A rerun of "Meet the(Commie) Press" is on at this hour,as I'm posting a few things.
Once again,nbc(Kristin Welker today) mentioned that the O.J. Simpson trial "captivated" the nation.
Captivated:having one's interest or attention held or captured by something or someone charming, beautiful, entertaining, etc.
We weren't captivated by O.J.,we were watching the trial,hoping he would be found guilty of two hate crimes(before there were hate crimes)--the slaughter of two White people.
That's a lot different than being captivated,but nbc has repeated the word many times since O.J.'s supposed death.

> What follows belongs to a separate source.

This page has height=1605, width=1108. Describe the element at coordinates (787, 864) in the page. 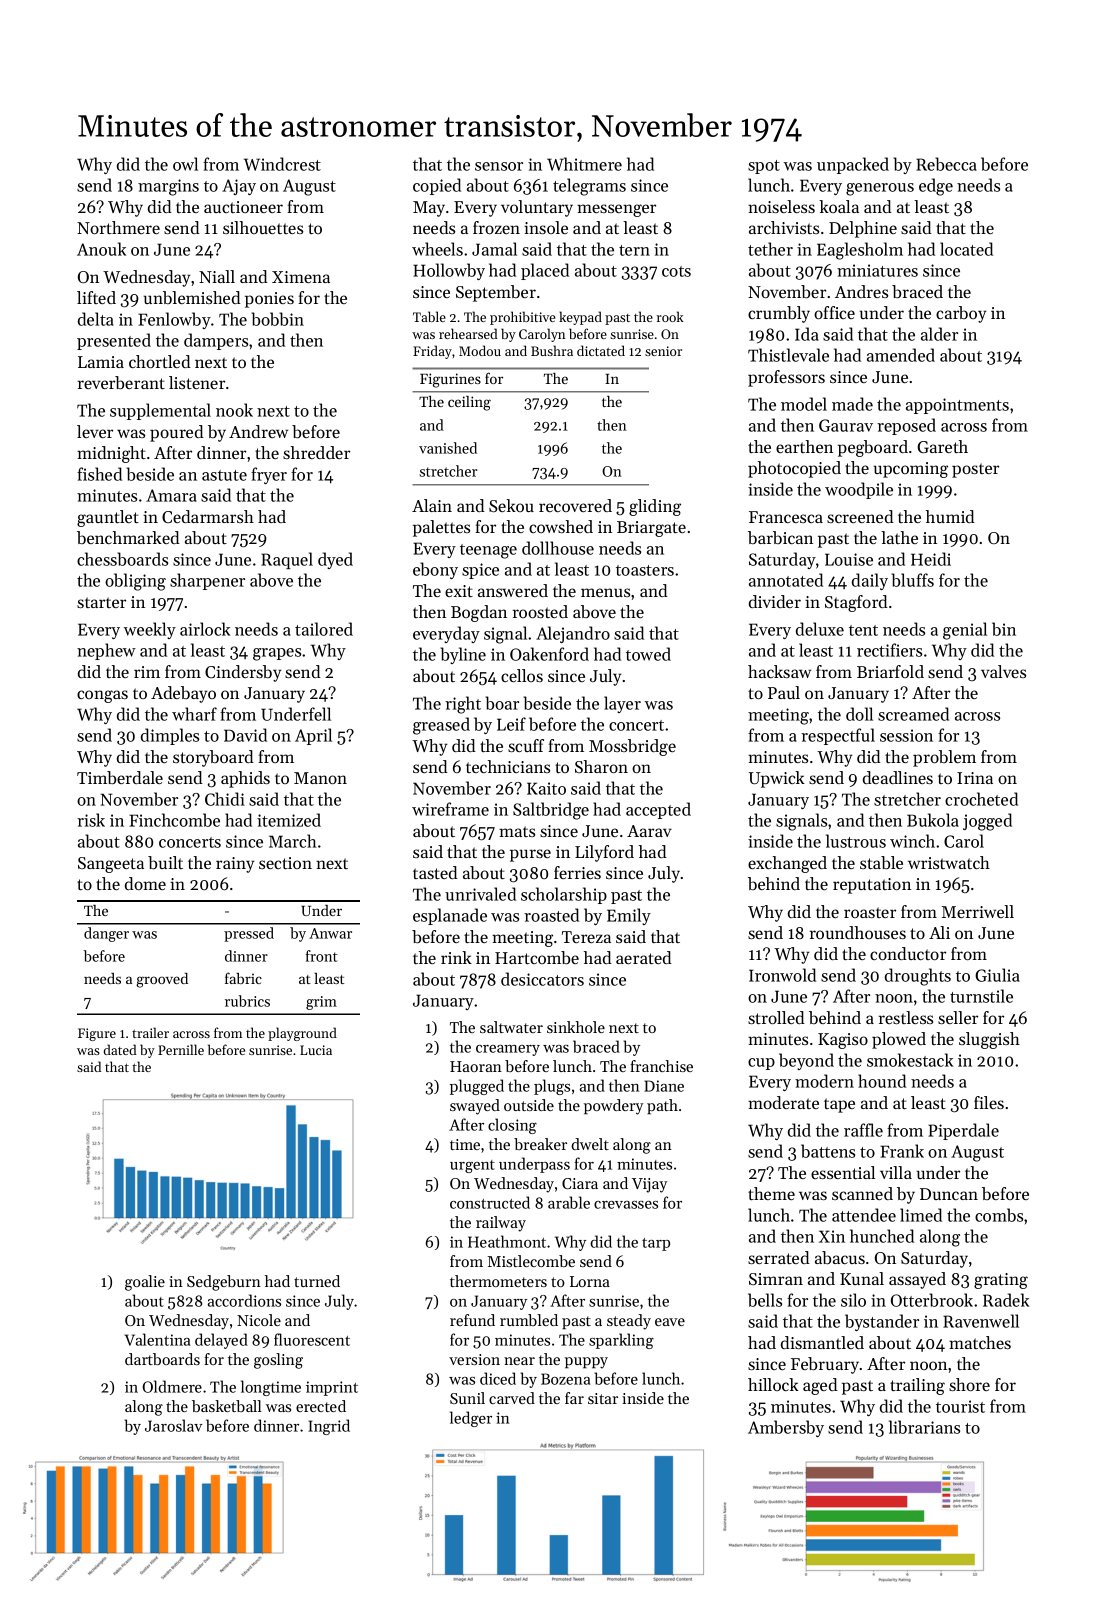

Is a tribute special for Simpson next on the agenda by this obviously mentally ill network?
I wouldn't doubt it(cbs and abc are equally beserk,btw.)
--GRA
Have to disagree. Isaac Hayes' theme from "Shaft" is a driving, scintillating piece of music that perfectly embodies the coolness of the character and the zeitgeist of New York City streets of that time. It also stood out because it didn't sound like anything before it.

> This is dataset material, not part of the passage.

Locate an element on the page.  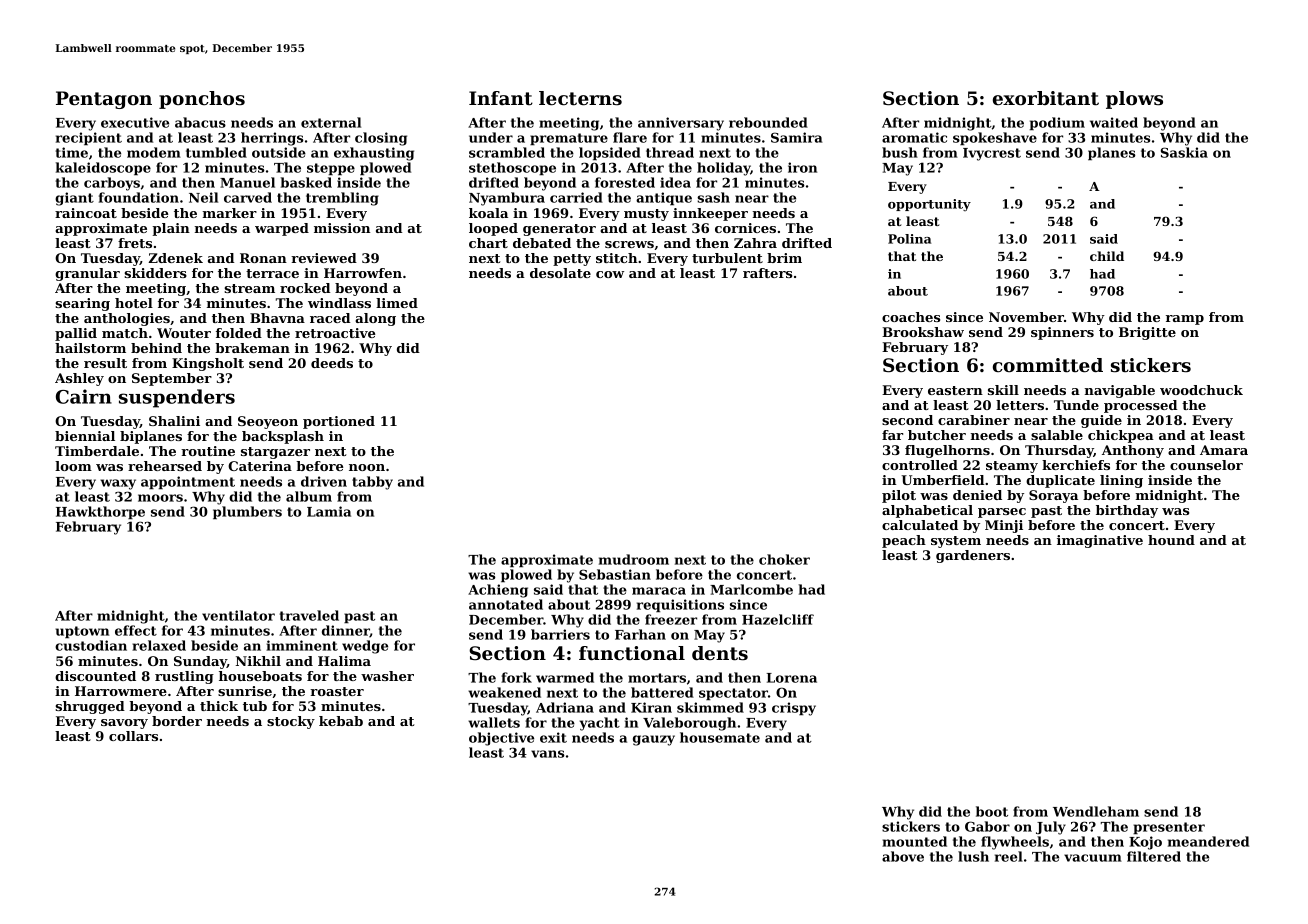
barriers is located at coordinates (560, 634).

During the marches for the Floyd boy after his overdose that one observer noted the number of young white wimmen of child bearing age among the participants. Young whitey wimmen of child bearing age seem to have an unnatural and unhealthy affinity and sympathy for the negro man.
Re SHAFT:
"He's a sex machine for all his chicks"
Yeah, it did embody the zeitgeist of its time. Definitely Oscar-worthy.
-RM
More about SHAFT: music aside, the genesis of the movie is interesting. It started as a novel written by a Jewish man, Ernest Tidyman. The ultra-liberal screenwriter Stirling Silliphant had a pothead son; one day, a black comes knocking on the son's door, looking for drugs. The son ends up being shot dead by the black, and Mr. Silliphant does what any grieving father would do in response to his son's murder: decides to produce a movie glorifying black violence, and in particular, bringing to the mainstream the image of the cool black "superstud" (as exemplified by that late great role model, O.J. Simpson). I believe Mr. Tidyman wrote the screenplay; it must have been fairly tame- I saw it eons ago and have no memory of it whatsoever. There were certainly better, or at least more exciting, "black exploitation" movies to follow.
But for sure, it "wasn't like anything before it."